And yet, here was Patagonia, sticking out like a sore-thumb amongst the other big-name retailers, and taking a stand. In retrospect, I shouldn’t have been surprised. "Buy Less, Demand More." engages with the ideas that are at the heart of the Patagonia mission. It’s about responsible consumption and ethical production. It’s about questioning the forces that leave us feeling compelled to consume, and asking critical questions about why those motivations exist, how products are manufactured, and if we really need to buy them.
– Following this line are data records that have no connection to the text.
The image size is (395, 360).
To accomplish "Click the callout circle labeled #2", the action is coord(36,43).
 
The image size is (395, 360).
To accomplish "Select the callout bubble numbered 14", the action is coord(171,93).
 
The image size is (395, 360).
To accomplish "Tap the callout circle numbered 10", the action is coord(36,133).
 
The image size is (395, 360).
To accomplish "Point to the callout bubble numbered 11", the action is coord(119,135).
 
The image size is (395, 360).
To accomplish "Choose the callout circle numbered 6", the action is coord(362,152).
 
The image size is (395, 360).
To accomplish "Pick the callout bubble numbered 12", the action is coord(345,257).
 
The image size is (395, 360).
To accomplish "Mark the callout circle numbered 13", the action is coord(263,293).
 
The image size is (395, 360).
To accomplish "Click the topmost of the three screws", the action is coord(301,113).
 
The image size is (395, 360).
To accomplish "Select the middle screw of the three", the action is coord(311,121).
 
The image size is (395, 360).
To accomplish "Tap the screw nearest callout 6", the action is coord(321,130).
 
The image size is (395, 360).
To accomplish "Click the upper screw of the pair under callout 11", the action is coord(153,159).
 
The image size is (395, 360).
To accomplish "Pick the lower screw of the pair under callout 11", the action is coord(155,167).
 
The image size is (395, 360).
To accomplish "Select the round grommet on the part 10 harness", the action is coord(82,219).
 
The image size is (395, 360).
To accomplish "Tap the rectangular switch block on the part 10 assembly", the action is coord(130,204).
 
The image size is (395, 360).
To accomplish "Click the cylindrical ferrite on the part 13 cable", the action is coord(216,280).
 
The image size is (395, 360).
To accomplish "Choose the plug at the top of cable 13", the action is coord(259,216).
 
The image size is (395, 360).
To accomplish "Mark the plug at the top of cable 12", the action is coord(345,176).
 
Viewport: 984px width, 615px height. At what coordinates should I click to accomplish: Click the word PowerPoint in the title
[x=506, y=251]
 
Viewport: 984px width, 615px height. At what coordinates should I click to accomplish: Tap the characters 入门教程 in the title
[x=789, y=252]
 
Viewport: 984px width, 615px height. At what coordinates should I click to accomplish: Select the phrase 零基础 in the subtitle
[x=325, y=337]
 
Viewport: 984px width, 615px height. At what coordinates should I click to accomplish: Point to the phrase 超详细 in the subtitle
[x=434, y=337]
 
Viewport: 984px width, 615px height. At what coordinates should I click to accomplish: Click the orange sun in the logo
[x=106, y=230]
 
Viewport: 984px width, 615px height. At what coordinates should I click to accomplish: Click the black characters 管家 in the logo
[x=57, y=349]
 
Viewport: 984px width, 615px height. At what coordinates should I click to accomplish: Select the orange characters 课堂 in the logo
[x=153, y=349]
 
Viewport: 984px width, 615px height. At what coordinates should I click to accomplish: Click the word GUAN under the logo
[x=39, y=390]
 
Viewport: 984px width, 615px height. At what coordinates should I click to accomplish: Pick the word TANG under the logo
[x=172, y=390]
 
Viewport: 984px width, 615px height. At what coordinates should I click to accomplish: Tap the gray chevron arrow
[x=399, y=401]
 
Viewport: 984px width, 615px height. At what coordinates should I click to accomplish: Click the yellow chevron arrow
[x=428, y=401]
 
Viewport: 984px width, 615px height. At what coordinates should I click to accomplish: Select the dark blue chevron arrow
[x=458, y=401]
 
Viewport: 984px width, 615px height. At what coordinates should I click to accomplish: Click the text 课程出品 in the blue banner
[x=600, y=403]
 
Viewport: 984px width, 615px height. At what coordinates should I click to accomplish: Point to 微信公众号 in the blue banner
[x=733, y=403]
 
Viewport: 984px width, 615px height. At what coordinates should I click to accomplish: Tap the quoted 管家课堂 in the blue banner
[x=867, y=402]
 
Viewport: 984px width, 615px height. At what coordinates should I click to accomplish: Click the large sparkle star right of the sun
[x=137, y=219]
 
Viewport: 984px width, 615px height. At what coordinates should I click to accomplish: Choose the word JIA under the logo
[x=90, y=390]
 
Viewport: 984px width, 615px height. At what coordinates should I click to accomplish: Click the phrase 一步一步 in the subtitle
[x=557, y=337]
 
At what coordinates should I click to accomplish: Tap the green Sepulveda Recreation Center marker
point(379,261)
Dressing for Work and Play
This year, I bought my winter gear with "Buy Less, Demand More." in mind One of the garments I purchased stands out to me as especially embodying the spirit of the campaign: a Women’s Capilene Midweight Crew. I originally bought my Capilene Midweight Crew base layer to wear at work. Alongside my job at PB, I volunteer with a local ambulance service, and I’ve found that dressing for EMS is tough. It’s warm inside the ambulance, but there’s always the possibility, depending on the calls we get, that I’ll need to spend long periods of time outside in the cold. I needed something that I could layer underneath my uniform and that would keep me warm when I was outside, but something that was breathable enough to comfortably wear at room temperature.
My Capilene Midweight Crew meets those expectations and beyond. On top of wearing it to work, it’s my favorite base layer to wear running. It can stand alone on some warmer winter days, and, paired with a Houdini Jacket, it keeps me going on colder days too. It’s breathable, dries fast, and keeps me at a comfortable temperature. This garment has quickly become one of my most prized possessions. I wear it multiple times a week, every week; it comes with me running, hiking, working, grocery shopping, and more. It’s a staple piece that I feel I can demand a lot from, and it always rises to the challenge.
The Pressure to Buy
When I first moved to Vermont, I felt pressure to buy. Parts of this feeling were valid. The simple reality was that I didn’t have the right gear to dress comfortably in the Vermont climate. The not-so-simple parts of my motivation to buy stemmed from some societal expectation that I needed stuff and things, and that alongside my accumulation of stuff and things came forms of social capital. There are big bright signs advertising the latest, sexiest, and best parkas and boots every place I go.
Often the idea of buying new things feels inevitable; the world as we know it requires that we purchase things (be it shoes or healthcare or computers) in order to survive. Patagonia exists in the same marketplace as companies who are selling trends and fast-fashion, with important distinctions that set it apart. Campaigns like "Buy Less, Demand More." greatly contrast much of the mainstream advertisement, and create an incredibly beneficial space to explore the nuances of consumer culture and of the companies we patron.
While we may have no other option but to buy, we do (to varying degrees) have the agency to control what we buy and from whom. One day, when I’m forced to buy a new or different base layer, I hope to hold true to those basic principles of quality, ethics, and versatility that guide my behavior as a consumer. "Buy Less, Demand More." is a simple sentiment with resounding impact, and I think it has an important part to play in shifting the landscape of consumerism in America.